All in all, the Limited presents a nice environment. The attractively finished seats provide comfortable support. Soft-touch surfaces are well distributed around the cabin. Lots of glass area makes for good driver vision in just about every direction. It’s almost enough to make you forget this is supposed to be a thrifty car—or at least as thrifty as a large car can be.
Avalon Hybrids are powered by a 2.5-liter four-cylinder engine, with an assist from an electric motor fed by a nickel-metal-hydride battery, a combination that delivers a peak system output of 200 horsepower channeled through a continuously variable transmission that acts like an automatic. In addition to the conventional drive mode, drivers can opt for “EV” (for extended electric-motor operation), “ECO,” and “Sport” modes. Transitions between gas and electric operation take place quite seamlessly. Acceleration is just OK from a standing start but decent highway cruising speed arrives without much fuss. (Clicking into Sport provides a modicum of extra vigor.) Sticking mostly to the basic mode, this tester averaged 35.0 mpg after driving 159 miles, 60 percent of that in city-type operation. While that’s more than four mpg better than he did with a 2015 Avalon Hybrid, it’s still markedly short of the EPA estimates of 40 mpg in the city and 39 mpg on the highway.

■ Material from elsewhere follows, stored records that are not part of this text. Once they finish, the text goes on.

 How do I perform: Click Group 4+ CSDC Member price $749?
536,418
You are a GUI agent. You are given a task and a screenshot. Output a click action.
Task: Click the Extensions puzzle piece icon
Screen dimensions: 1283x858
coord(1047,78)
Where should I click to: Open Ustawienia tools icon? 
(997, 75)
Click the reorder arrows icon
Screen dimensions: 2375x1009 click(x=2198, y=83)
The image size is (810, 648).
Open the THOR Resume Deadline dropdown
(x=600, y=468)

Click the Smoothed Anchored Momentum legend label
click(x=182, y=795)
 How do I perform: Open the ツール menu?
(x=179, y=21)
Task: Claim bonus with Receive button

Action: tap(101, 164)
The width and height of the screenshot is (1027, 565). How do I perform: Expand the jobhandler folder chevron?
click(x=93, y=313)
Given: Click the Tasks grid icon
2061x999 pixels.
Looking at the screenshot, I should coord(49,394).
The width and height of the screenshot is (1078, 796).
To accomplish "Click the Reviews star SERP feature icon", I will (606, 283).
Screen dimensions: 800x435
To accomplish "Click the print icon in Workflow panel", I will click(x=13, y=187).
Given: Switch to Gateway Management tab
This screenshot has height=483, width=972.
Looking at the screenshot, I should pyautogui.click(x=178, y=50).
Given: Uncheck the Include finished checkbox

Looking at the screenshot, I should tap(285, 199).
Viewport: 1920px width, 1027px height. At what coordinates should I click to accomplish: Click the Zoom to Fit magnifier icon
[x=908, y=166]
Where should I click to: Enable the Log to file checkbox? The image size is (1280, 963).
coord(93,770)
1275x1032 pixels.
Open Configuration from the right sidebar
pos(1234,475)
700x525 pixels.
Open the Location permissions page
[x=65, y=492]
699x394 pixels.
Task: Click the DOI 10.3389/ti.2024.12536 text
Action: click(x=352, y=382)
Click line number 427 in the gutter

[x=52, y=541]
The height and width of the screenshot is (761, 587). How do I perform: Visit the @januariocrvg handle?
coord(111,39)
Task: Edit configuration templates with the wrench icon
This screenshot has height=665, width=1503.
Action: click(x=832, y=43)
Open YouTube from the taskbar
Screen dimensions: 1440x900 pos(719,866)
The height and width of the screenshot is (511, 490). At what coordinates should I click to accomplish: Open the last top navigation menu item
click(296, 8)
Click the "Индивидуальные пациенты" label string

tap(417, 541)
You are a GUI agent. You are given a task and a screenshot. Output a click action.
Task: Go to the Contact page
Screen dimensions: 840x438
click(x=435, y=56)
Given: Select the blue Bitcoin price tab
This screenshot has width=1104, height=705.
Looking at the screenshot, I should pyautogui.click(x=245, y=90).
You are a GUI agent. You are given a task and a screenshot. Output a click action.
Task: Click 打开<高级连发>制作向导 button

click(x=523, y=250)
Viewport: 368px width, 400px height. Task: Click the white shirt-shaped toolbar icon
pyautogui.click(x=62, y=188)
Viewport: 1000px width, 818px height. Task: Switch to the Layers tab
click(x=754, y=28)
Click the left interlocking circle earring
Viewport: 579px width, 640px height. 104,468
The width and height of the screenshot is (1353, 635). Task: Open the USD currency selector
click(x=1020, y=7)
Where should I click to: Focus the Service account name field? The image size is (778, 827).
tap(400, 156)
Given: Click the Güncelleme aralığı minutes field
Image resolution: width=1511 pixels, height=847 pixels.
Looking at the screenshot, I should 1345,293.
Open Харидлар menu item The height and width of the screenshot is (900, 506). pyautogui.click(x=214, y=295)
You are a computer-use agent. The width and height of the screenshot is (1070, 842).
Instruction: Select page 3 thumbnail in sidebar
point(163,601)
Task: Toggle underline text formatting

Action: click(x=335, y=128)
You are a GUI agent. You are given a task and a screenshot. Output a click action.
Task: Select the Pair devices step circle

Keeping an eye on it all is Hybrid-specific instrumentation. A power meter in the left instrument dial spins from “charge” through “eco” and up to “power” as power demand changes and brake regeneration takes effect. (A tachometer display can be called up on standard thin-film-transistor information screen between the power meter and speedometer dials.)
As for other controls, the touchscreen audio system is easy to program and use. Below this sit key climate controls that rely on touch points to select things like temperature and fan speed. Seat-heating/cooling controls are small rheostats that pop up from the console and allow widely variable settings. However, both are positioned nearer to the driver, so a front-seat passenger has a far reach to regulate seat temperature. Auxiliary/USB ports and a Qi-compatible wireless smartphone charger reside in a covered bin directly under the center of the dash.
The rear seat provides generous legroom in the outboard positions, with enough space across for three adults—though it helps if the middle rider is the shortest of the trio. Doors open wide for easy ingress/egress. Interior storage consists of a small glove box, ample door pockets, a fairly large covered console cubby with an adjustable tray, and two open cup holders. Rear passengers have access to door pockets, pouches on the back of both front seats, and a pair of cup holders in the pull-down center arm rest.
The trunk is big and shaped for easy loading. The gooseneck hinges are covered to protect cargo. One compromise that comes with being a hybrid is that a little bit of space at the far end of the trunk is surrendered to the electric-drive system, which also closes off the pass-through that is found in the back seats of non-hybrid Avalons.